### [TASK REQUIREMENTS]
Return a copy of every line in the records that includes the word "axis".

(Records from a data collection)
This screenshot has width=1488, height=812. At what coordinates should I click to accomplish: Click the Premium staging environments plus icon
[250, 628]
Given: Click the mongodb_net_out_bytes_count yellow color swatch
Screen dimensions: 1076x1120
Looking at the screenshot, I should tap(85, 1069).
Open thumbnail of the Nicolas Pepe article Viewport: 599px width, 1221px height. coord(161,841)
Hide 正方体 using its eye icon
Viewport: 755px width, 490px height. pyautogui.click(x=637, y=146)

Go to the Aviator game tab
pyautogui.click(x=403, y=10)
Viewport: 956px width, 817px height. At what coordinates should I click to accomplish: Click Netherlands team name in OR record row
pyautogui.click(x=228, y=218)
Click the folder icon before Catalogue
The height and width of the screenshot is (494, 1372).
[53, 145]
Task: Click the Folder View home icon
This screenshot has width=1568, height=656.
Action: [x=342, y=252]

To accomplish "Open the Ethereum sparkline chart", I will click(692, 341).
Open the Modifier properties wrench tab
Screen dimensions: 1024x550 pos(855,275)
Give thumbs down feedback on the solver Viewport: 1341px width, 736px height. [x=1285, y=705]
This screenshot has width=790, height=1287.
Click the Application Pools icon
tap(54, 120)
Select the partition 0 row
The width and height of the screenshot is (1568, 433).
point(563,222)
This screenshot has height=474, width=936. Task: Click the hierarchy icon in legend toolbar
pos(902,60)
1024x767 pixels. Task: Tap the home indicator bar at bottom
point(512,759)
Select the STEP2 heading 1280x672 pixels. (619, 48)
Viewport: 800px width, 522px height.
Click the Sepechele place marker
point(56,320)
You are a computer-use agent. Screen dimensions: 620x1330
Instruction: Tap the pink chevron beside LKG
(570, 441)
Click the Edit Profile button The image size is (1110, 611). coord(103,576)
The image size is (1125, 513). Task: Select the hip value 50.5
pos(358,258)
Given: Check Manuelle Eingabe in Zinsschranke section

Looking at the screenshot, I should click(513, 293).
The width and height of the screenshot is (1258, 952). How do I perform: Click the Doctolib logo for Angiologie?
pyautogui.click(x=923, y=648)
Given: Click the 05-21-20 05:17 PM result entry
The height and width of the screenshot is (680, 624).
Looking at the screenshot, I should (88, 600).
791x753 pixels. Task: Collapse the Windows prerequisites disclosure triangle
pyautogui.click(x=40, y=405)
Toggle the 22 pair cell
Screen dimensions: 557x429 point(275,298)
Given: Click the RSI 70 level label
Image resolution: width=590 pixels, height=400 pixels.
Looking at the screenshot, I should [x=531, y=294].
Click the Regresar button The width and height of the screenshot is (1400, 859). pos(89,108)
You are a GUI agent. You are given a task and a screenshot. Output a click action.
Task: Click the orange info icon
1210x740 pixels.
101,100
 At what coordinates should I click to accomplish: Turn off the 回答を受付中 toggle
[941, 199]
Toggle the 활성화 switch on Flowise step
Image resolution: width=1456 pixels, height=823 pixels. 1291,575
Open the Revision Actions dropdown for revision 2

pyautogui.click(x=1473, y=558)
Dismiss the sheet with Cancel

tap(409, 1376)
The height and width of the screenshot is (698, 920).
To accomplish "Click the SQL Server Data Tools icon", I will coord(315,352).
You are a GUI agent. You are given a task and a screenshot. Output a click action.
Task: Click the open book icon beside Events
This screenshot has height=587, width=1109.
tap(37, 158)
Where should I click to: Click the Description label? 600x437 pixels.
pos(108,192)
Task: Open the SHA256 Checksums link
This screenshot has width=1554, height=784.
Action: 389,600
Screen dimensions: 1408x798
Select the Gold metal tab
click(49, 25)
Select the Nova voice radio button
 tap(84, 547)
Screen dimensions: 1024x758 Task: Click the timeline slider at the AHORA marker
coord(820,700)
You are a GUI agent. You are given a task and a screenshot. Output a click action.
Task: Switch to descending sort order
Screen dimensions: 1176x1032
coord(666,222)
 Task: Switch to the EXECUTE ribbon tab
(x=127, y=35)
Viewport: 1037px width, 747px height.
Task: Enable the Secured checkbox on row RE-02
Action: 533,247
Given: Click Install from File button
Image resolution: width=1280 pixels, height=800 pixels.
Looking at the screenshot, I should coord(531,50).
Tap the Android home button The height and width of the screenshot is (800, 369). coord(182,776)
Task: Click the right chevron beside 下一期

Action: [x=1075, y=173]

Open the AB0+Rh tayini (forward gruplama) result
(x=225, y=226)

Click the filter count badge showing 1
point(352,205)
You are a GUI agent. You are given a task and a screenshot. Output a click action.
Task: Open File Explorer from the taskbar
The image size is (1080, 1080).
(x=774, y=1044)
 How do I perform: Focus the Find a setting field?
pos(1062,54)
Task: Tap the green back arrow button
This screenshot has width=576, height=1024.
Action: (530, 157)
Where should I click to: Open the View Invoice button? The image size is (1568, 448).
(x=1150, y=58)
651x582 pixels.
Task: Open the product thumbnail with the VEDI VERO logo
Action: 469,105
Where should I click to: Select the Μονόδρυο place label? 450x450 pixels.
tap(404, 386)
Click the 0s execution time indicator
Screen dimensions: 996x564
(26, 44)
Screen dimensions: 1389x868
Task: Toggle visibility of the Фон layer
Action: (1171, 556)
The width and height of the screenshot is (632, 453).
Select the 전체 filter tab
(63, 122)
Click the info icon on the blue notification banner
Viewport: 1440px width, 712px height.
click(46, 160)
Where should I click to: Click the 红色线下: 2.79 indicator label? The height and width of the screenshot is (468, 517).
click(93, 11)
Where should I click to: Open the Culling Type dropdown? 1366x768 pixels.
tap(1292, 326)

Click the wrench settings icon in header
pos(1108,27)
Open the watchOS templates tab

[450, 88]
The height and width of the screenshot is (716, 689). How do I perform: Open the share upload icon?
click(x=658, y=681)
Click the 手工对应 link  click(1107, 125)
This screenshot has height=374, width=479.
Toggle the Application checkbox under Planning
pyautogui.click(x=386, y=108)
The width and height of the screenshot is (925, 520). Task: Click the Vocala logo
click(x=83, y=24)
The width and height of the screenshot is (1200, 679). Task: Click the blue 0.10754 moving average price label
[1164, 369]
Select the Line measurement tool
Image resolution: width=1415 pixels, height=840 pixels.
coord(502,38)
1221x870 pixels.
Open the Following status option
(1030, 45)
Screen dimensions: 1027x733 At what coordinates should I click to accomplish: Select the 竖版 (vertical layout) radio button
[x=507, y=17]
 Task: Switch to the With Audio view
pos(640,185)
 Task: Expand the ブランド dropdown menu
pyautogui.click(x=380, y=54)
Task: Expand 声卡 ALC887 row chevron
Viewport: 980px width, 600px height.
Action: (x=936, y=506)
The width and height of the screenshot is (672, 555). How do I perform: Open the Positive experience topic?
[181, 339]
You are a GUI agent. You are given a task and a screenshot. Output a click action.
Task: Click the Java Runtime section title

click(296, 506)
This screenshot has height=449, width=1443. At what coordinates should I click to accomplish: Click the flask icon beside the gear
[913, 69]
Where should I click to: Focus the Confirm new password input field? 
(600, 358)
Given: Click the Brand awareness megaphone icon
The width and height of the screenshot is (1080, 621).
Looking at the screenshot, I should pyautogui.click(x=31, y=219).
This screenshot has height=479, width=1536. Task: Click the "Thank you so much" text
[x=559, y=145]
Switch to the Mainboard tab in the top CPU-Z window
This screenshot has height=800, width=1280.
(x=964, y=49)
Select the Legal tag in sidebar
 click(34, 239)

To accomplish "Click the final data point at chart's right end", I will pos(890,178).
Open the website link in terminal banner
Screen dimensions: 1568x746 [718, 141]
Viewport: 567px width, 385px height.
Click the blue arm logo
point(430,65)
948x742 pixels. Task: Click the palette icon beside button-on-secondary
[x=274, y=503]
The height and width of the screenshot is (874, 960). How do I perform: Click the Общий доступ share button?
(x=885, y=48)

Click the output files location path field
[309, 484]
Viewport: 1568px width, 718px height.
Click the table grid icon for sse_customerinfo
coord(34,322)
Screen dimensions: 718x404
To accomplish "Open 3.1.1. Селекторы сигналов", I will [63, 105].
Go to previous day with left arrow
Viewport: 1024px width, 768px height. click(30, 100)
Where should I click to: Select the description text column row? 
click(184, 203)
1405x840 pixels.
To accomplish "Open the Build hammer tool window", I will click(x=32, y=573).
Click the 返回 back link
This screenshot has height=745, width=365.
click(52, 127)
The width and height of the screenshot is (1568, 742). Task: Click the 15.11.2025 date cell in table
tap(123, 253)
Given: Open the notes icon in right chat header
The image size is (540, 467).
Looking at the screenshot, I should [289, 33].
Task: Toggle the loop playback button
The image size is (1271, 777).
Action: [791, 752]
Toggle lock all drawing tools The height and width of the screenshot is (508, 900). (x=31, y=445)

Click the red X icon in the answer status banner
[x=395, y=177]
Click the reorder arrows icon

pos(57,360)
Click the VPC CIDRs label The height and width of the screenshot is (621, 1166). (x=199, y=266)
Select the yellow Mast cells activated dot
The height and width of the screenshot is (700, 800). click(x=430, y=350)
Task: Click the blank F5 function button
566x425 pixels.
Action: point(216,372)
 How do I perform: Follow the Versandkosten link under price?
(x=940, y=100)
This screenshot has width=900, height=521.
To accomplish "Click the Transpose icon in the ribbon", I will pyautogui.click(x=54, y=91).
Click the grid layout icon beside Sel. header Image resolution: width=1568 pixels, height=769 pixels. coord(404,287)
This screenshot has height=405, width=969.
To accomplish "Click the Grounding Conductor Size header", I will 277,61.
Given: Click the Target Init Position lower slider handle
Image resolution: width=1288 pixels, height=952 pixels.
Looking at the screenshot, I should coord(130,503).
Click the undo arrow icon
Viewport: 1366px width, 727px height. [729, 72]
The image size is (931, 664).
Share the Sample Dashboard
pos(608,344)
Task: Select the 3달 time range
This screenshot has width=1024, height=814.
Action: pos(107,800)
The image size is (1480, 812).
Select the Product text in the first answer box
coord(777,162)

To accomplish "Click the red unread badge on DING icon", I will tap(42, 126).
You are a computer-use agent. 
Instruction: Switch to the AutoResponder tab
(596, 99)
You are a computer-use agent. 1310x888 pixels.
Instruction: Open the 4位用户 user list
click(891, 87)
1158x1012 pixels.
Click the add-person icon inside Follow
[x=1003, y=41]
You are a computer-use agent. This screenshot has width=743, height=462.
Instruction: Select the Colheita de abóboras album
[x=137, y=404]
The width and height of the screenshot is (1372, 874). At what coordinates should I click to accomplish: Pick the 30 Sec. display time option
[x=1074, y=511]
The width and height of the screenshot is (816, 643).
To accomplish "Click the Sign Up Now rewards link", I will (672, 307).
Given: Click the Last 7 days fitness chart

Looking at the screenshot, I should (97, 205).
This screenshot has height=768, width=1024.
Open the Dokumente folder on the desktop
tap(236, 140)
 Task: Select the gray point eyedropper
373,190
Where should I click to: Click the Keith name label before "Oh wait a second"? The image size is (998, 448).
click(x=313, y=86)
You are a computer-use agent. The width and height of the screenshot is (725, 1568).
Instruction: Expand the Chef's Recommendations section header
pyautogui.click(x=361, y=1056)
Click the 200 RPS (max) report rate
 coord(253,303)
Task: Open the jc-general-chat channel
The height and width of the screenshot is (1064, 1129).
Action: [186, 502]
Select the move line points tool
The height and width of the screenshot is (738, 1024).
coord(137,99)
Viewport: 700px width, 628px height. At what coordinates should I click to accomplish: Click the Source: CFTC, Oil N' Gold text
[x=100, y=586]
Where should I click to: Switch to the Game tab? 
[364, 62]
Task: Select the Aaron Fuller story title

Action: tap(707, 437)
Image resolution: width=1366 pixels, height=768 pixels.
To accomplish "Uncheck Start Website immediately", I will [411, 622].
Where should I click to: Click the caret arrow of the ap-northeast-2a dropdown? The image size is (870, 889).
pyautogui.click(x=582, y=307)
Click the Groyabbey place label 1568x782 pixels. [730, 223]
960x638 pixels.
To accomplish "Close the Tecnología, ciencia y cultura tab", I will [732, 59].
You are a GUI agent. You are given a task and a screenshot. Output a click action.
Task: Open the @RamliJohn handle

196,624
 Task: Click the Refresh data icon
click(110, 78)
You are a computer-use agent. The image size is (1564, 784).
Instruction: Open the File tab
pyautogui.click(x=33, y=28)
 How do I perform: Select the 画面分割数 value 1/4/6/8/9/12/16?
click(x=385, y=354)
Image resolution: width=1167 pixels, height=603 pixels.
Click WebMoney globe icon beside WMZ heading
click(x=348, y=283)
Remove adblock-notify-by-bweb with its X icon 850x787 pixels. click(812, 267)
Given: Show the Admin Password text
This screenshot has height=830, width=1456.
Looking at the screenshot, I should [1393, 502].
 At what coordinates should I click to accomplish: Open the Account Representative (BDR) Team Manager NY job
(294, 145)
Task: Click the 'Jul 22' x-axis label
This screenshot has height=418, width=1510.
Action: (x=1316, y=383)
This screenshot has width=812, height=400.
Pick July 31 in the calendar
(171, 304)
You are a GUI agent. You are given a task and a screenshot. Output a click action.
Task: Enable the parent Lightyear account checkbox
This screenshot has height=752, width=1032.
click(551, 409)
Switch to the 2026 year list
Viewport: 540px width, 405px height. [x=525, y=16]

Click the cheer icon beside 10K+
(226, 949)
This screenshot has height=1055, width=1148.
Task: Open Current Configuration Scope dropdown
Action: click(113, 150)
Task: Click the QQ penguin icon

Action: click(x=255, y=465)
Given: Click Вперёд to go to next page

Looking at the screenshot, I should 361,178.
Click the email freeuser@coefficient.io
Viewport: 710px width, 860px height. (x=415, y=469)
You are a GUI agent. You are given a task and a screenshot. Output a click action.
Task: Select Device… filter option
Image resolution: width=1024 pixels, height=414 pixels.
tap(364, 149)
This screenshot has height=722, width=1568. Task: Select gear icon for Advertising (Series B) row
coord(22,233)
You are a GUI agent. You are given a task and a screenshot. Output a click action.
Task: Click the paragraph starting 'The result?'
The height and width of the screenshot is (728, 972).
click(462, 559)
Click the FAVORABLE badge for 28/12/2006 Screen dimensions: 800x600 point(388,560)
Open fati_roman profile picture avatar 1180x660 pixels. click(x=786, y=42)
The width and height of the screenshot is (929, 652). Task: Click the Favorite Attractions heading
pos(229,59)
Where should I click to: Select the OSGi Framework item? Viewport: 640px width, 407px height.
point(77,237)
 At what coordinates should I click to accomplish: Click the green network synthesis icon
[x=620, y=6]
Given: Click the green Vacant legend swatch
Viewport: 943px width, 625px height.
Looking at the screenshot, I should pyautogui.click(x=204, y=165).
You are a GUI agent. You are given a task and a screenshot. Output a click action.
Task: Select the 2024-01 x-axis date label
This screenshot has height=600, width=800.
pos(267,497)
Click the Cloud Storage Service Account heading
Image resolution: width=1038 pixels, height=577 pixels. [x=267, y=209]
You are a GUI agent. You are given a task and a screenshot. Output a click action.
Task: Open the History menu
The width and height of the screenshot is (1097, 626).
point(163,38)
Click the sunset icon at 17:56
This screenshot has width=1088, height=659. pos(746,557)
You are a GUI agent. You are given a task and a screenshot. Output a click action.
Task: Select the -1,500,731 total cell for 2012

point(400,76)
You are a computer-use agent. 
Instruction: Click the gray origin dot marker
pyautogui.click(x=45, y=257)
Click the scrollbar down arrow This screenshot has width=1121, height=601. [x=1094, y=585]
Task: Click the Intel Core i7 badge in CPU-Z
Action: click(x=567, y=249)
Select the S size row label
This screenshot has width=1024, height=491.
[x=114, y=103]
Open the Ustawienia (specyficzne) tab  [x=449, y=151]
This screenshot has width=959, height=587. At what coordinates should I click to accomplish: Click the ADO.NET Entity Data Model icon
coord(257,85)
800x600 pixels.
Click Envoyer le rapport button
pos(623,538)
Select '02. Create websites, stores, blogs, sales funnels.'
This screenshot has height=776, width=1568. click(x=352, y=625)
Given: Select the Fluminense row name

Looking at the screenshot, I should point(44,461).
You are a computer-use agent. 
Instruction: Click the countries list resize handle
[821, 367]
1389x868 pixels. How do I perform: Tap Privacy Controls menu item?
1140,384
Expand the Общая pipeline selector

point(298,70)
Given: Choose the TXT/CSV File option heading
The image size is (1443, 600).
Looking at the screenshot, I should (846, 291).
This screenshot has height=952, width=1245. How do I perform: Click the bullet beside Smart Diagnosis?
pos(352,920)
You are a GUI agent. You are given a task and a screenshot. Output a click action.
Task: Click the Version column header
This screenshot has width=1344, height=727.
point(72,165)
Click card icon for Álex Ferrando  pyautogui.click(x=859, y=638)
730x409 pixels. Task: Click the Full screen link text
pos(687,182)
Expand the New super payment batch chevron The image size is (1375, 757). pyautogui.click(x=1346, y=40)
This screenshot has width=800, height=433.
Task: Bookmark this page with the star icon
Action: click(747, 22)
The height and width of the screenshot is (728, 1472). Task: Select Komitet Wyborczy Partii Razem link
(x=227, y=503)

### [RESULT BELOW]
Task: Click the 'Jul 22' x-axis label
Task: Select the 2024-01 x-axis date label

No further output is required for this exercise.